The loonie was trading 0.6% lower at 1.2355 to the greenback, or 80.94 U.S. cents, adding to declines on Tuesday and Wednesday. It touched its weakest level since April 28 at 1.2378.
"The Canadian dollar was hammered as the prospect of two U.S. rate hikes erased the advantage the currency had benefited from when it was just the Bank of Canada forecasting rate increases," Rahim Madhavji, president at KnightsbridgeFX.com, said in a note.
A majority of 11 Fed officials penciled in at least two quarter-point rate increases for 2023 in a surprise move on Wednesday, boosting the U.S. dollar to a two-month high against a basket of major currencies.
Previous guidance was for the first hike to come in 2024.

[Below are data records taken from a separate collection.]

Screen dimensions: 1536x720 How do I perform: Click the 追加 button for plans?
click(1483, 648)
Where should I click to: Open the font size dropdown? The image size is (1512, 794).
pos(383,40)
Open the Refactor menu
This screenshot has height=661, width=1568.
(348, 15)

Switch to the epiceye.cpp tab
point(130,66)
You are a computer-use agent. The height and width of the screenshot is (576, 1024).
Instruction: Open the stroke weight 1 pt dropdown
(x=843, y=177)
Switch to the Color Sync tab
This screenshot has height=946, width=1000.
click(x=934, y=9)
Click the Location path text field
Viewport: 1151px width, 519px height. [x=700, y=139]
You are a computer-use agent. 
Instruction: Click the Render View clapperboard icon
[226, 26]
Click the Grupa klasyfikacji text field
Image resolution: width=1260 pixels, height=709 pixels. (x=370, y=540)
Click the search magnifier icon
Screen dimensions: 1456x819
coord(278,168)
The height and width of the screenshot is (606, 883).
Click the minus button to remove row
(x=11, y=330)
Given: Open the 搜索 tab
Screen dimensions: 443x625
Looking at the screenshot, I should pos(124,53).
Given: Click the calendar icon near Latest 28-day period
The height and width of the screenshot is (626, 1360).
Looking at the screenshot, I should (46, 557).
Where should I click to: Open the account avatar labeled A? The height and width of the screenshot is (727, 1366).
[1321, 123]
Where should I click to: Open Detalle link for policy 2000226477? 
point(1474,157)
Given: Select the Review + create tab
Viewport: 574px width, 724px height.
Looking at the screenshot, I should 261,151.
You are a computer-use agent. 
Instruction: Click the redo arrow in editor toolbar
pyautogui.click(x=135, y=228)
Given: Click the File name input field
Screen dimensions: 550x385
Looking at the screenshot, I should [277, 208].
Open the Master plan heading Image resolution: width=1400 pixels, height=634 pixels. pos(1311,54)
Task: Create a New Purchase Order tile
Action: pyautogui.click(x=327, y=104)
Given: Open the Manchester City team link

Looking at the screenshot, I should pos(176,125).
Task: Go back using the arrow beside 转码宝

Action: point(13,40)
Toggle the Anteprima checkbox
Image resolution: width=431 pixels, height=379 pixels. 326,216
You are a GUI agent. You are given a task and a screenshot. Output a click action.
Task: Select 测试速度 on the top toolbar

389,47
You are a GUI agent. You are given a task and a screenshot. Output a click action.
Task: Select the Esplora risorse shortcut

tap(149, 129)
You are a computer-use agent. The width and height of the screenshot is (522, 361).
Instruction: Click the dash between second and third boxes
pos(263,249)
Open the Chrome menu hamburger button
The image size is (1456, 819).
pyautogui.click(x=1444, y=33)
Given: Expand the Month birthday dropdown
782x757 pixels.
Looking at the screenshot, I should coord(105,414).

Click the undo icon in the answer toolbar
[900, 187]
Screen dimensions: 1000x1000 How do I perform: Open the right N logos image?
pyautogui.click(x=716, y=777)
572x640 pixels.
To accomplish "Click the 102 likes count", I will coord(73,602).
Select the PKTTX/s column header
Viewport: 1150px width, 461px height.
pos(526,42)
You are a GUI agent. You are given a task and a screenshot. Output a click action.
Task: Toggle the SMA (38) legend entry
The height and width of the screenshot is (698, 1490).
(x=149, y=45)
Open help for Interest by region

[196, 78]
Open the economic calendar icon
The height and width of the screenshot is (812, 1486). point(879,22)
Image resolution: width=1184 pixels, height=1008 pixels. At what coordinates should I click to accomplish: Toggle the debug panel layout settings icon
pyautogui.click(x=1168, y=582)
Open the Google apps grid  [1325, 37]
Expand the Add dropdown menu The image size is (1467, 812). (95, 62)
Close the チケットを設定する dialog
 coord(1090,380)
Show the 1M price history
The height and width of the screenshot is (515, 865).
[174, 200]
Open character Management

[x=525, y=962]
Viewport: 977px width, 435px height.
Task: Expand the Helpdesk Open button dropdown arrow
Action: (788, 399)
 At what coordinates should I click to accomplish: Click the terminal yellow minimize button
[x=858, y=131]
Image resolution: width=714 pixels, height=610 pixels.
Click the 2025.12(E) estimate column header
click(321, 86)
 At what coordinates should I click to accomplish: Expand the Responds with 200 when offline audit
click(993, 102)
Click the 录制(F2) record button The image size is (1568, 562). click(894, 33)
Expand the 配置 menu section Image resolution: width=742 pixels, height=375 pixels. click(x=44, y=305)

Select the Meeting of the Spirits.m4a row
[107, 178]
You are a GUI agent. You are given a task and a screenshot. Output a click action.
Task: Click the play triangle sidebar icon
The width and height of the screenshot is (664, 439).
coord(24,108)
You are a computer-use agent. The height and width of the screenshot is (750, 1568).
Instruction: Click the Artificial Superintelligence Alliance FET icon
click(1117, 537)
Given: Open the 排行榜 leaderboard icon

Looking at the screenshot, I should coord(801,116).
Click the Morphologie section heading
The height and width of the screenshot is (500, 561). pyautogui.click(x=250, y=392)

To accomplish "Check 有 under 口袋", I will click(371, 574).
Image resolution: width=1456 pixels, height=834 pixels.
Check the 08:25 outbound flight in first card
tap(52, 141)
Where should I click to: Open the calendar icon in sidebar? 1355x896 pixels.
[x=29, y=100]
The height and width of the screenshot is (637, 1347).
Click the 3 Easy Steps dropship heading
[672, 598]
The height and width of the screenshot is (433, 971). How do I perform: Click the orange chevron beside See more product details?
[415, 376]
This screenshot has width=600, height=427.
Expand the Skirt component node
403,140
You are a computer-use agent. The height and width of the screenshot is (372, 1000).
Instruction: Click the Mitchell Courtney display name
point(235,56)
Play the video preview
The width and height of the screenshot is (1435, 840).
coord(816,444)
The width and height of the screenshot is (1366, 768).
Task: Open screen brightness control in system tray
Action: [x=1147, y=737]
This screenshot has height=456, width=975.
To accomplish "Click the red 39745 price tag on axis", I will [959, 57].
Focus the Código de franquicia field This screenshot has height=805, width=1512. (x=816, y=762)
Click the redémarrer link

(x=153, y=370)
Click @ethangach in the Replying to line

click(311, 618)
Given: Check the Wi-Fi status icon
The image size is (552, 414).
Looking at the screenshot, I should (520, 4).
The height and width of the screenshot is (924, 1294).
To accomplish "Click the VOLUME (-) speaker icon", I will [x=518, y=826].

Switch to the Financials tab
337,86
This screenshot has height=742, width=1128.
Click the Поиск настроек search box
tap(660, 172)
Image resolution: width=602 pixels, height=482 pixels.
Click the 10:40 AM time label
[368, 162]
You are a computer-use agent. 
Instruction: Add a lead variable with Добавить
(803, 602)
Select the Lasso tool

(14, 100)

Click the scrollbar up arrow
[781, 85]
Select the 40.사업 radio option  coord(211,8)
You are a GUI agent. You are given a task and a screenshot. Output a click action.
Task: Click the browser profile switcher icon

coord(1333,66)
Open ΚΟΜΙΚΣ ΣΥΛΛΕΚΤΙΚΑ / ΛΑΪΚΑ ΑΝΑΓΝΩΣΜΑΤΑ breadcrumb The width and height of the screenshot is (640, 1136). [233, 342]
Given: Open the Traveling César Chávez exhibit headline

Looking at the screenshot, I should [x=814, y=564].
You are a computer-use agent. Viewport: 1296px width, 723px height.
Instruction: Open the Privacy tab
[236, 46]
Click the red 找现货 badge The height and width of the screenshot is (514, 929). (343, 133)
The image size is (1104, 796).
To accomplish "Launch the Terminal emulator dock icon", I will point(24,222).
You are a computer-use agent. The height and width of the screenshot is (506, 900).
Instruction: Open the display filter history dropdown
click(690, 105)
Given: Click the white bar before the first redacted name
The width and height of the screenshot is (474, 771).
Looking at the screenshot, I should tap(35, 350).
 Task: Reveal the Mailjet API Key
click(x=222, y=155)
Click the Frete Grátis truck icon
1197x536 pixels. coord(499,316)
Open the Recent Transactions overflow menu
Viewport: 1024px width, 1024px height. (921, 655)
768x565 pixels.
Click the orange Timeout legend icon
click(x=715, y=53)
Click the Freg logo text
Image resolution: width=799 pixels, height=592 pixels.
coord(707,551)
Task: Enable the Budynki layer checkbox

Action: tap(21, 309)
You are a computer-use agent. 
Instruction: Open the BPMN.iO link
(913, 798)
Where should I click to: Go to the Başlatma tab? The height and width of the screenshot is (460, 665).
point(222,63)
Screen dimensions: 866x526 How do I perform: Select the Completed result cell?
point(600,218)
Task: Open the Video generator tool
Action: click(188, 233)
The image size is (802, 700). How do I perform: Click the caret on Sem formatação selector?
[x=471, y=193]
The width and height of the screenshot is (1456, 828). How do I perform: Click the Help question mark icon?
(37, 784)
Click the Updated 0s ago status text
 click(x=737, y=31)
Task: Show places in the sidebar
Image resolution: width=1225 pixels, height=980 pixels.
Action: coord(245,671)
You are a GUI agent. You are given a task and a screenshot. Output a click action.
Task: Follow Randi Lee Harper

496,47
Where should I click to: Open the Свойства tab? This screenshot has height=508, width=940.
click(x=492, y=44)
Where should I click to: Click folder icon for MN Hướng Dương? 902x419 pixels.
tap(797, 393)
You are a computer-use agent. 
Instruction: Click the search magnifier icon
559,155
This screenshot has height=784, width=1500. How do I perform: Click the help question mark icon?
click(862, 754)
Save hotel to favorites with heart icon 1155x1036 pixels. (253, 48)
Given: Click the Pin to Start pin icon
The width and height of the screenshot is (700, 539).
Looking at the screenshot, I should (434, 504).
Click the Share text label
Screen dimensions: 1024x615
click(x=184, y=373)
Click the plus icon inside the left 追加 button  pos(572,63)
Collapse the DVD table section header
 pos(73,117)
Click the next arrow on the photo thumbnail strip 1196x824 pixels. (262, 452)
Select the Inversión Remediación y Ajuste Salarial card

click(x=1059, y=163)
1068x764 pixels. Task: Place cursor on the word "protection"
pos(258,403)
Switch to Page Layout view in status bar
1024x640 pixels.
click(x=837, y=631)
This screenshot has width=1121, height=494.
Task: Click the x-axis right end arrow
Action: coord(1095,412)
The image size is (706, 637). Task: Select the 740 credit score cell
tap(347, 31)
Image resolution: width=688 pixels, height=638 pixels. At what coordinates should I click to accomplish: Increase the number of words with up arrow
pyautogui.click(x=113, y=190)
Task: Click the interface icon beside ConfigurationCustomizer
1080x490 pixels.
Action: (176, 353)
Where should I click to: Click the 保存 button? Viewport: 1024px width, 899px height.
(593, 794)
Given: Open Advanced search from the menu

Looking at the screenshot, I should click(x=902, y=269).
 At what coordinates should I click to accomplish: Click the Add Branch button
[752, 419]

Canada is a major producer of commodities, including copper and oil, which have benefited from Federal Reserve stimulus.
Copper prices fell to their lowest level in two months, while oil settled 1.5% lower at $71.04 a barrel.
The Bank of Canada is starting to see signs that the country's red hot housing market is cooling down, although a return to a normality will take time, Governor Tiff Macklem said on Wednesday.
Canadian home prices accelerated again in May from the previous month, posting the largest monthly rise in the history of the Teranet-National Bank Composite House Price Index, data showed on Thursday.
Data from Statistics Canada showed that foreign investors bought a net C$9.95 billion in Canadian securities in April, led by government bonds.
Canadian government bond yields were mixed across a flatter curve. The 10-year yield eased 4.8 basis points to 1.394%, erasing much of the previous day's move higher.